I have no pecuniary or commercial interest in the matter, and I have no specialised knowledge of it--indeed, I find it difficult to pronounce some of the words associated with this great problem, far less get my mind round them. However, I have two interests in the matter. One, of course, is public health; the other is that I know an injustice when I see one and I believe that there is an injustice in this case.
We need not rehearse what happened on 29 March or before, but I want to make two points, the first of which has been made by everyone. I wrote to the Minister as soon as the injustice of the case was brought to my attention by a company in my constituency, as was the case with other hon. Members. I refer to Wilson Young Ltd., part of the National Products Company in Shotts. I have still not had a satisfactory answer or explanation. Why were companies based in the United Kingdom, even in areas such as Scotland with an extremely low incidence of BSE, prohibited from entering the trade, when the same products could be imported from countries that had instances of BSE, some on a small scale but some on a par with the Scottish experience?

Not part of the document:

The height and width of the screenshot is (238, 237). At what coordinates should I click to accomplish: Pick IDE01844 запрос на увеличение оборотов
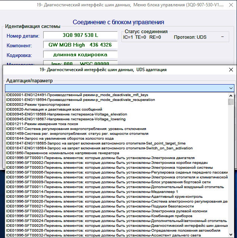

The most important issue is compensation. On 29 March, my constituency firm was hit by a whirlwind. We have heard from my hon. Friends the Members for Glasgow, Springburn (Mr. Martin) and for Midlothian (Mr. Clarke), and from the hon. Member for Gosport, about faxes saying, "Cease trading immediately." That is what happened in my constituency.
The Minister should think again. I am left, as are other hon. Members, with constituents who have complied with every Government regulation, observed the rules as laid down by the Government and the EC and who have invested in machinery specifically for the purpose. Compensation is available for farmers, for market support to help the essential links and supply chains, for abattoirs and for the beef stock transfer scheme, but none of that offers any consolation to people such as our constituents.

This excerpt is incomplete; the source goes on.